__Task to carry out__:
Both the line containing "[Move to next carousel slide] (1221, 1723)" and the line containing "[Edisi Indonesia] (90, 58)" belong to the span. Output exactly that span from the listing below, and nothing outside it.

*** Opening Data provided ***

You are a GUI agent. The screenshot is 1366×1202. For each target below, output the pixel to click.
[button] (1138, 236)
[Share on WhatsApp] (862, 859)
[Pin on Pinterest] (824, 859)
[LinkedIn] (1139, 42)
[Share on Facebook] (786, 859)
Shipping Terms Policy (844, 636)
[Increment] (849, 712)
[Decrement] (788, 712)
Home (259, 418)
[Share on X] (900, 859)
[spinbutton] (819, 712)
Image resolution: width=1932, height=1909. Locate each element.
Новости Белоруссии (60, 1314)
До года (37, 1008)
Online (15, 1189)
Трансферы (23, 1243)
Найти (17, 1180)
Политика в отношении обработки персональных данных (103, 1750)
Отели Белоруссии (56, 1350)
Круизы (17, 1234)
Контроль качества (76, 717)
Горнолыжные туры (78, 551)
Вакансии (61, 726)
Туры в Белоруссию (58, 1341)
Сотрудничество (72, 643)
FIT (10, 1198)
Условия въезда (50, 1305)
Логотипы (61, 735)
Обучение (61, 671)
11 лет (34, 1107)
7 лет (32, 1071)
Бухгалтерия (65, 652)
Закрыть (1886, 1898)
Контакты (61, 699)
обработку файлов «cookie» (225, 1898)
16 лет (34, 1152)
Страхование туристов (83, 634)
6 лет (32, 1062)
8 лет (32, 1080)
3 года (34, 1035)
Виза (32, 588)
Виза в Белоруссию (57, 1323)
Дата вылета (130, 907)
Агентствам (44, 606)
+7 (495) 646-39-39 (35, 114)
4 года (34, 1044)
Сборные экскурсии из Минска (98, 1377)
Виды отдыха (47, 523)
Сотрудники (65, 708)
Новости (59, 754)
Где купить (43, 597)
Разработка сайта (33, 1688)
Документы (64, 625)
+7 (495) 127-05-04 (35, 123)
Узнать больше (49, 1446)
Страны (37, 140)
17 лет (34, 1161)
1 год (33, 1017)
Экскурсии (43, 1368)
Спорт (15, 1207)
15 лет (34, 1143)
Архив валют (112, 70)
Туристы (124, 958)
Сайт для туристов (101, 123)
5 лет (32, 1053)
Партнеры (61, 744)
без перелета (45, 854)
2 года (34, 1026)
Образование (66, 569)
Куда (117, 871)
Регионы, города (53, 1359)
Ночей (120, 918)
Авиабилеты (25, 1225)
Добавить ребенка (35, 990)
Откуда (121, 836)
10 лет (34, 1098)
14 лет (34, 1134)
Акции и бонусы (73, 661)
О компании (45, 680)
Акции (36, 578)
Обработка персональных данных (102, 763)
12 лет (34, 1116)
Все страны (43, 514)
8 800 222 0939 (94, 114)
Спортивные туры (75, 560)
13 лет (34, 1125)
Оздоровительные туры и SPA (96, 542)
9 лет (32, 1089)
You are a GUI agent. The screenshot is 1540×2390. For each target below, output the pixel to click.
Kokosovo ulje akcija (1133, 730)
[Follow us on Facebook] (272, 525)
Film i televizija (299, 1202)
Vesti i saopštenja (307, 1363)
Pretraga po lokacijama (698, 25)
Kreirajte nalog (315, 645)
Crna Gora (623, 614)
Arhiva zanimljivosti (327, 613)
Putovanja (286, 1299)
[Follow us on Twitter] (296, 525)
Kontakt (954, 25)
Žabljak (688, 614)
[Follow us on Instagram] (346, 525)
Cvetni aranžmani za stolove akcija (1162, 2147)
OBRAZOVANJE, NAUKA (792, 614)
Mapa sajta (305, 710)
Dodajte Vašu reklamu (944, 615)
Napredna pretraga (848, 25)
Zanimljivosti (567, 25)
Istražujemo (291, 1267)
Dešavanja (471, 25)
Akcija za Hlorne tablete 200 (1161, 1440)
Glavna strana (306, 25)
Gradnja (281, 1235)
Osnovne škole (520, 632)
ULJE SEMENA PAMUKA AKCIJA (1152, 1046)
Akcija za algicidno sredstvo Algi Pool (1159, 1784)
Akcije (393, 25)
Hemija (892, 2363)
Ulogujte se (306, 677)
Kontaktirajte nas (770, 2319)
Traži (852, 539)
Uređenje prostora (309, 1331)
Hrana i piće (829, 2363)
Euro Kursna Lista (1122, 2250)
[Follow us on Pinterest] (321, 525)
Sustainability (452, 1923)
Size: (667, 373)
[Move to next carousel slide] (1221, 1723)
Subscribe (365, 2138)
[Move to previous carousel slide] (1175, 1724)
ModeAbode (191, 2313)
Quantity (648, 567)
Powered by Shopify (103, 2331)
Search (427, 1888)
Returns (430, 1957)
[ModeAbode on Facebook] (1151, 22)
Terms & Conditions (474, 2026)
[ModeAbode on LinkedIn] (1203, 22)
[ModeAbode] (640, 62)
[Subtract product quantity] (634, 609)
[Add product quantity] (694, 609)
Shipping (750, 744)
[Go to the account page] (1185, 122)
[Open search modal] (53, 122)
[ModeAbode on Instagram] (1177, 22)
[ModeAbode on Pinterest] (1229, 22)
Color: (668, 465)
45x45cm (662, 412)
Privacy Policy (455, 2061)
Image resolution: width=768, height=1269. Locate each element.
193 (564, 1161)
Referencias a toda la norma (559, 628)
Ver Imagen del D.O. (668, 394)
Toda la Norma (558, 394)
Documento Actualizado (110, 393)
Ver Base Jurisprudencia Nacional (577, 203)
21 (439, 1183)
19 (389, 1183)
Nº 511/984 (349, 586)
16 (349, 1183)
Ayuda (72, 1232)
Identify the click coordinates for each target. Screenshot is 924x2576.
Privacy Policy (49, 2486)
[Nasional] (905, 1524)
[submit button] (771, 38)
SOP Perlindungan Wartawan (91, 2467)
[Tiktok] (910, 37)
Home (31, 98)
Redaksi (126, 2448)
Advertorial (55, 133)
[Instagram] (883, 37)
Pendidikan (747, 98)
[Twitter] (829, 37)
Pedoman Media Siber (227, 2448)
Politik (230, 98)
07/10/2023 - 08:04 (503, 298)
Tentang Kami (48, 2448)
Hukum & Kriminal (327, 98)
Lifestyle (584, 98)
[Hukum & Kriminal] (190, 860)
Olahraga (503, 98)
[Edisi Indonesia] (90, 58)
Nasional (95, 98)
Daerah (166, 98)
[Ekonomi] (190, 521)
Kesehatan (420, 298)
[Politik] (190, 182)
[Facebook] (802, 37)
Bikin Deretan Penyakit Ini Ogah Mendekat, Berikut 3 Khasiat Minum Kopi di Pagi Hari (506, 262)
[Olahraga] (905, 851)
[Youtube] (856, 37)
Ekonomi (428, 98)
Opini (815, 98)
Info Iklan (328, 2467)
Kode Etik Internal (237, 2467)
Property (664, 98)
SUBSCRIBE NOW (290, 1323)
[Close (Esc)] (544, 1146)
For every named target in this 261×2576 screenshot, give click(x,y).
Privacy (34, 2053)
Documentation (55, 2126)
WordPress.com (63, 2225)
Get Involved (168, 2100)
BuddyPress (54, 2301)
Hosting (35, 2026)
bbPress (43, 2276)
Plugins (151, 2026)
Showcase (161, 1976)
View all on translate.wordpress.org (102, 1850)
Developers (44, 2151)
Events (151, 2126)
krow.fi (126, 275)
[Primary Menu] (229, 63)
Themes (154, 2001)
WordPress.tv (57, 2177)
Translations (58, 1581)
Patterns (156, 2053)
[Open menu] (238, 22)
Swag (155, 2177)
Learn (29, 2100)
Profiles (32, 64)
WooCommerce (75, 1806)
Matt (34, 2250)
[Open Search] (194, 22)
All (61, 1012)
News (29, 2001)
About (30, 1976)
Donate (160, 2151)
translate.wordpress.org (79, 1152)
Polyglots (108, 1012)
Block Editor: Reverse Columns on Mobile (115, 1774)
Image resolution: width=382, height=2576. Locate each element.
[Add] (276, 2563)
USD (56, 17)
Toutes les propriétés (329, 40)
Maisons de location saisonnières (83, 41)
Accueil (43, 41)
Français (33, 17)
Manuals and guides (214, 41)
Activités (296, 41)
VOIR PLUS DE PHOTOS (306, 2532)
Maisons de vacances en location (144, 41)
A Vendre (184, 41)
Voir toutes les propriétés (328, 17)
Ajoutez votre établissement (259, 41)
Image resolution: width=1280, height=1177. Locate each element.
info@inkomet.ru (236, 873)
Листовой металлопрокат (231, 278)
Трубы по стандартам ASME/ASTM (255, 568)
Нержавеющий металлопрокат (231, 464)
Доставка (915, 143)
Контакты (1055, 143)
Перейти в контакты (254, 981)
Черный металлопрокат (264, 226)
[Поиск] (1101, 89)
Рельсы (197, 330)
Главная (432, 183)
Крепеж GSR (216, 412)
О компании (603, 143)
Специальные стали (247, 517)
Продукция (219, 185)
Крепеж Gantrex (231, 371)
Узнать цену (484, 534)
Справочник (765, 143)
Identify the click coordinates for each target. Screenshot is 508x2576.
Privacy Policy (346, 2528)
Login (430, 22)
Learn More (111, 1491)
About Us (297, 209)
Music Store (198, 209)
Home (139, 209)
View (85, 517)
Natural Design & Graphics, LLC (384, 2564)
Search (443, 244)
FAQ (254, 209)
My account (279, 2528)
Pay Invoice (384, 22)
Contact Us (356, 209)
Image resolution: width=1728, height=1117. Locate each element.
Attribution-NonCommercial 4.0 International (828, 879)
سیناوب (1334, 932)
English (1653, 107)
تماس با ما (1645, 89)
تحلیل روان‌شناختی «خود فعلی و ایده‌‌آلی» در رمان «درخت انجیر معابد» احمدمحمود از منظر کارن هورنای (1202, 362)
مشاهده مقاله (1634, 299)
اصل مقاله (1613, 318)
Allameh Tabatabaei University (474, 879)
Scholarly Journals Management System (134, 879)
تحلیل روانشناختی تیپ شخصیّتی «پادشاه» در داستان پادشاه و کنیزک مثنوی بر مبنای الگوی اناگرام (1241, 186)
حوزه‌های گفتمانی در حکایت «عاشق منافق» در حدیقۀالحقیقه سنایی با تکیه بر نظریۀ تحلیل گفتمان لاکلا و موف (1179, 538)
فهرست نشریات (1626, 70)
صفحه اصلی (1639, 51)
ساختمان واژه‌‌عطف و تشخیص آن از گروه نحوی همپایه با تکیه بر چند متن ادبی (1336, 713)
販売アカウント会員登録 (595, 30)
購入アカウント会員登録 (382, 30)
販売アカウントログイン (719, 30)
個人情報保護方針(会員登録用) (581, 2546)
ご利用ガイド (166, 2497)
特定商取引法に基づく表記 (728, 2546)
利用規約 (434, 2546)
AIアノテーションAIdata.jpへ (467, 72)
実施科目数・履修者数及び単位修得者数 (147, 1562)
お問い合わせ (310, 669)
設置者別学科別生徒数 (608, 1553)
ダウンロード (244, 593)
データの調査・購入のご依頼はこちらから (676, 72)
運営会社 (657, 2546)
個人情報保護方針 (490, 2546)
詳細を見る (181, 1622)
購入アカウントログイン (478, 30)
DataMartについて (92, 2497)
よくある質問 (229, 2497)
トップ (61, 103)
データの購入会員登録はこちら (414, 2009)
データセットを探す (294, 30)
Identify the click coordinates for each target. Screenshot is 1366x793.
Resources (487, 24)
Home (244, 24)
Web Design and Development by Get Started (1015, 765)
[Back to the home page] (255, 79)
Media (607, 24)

*** Closing Data provided ***

__Response__:
[Move to next carousel slide] (1221, 1723)
Subscribe (365, 2138)
[Move to previous carousel slide] (1175, 1724)
ModeAbode (191, 2313)
Quantity (648, 567)
Powered by Shopify (103, 2331)
Search (427, 1888)
Returns (430, 1957)
[ModeAbode on Facebook] (1151, 22)
Terms & Conditions (474, 2026)
[ModeAbode on LinkedIn] (1203, 22)
[ModeAbode] (640, 62)
[Subtract product quantity] (634, 609)
[Add product quantity] (694, 609)
Shipping (750, 744)
[Go to the account page] (1185, 122)
[Open search modal] (53, 122)
[ModeAbode on Instagram] (1177, 22)
[ModeAbode on Pinterest] (1229, 22)
Color: (668, 465)
45x45cm (662, 412)
Privacy Policy (455, 2061)
Image resolution: width=768, height=1269. Locate each element.
193 (564, 1161)
Referencias a toda la norma (559, 628)
Ver Imagen del D.O. (668, 394)
Toda la Norma (558, 394)
Documento Actualizado (110, 393)
Ver Base Jurisprudencia Nacional (577, 203)
21 (439, 1183)
19 (389, 1183)
Nº 511/984 (349, 586)
16 (349, 1183)
Ayuda (72, 1232)
Identify the click coordinates for each target. Screenshot is 924x2576.
Privacy Policy (49, 2486)
[Nasional] (905, 1524)
[submit button] (771, 38)
SOP Perlindungan Wartawan (91, 2467)
[Tiktok] (910, 37)
Home (31, 98)
Redaksi (126, 2448)
Advertorial (55, 133)
[Instagram] (883, 37)
Pendidikan (747, 98)
[Twitter] (829, 37)
Pedoman Media Siber (227, 2448)
Politik (230, 98)
07/10/2023 - 08:04 (503, 298)
Tentang Kami (48, 2448)
Hukum & Kriminal (327, 98)
Lifestyle (584, 98)
[Hukum & Kriminal] (190, 860)
Olahraga (503, 98)
[Edisi Indonesia] (90, 58)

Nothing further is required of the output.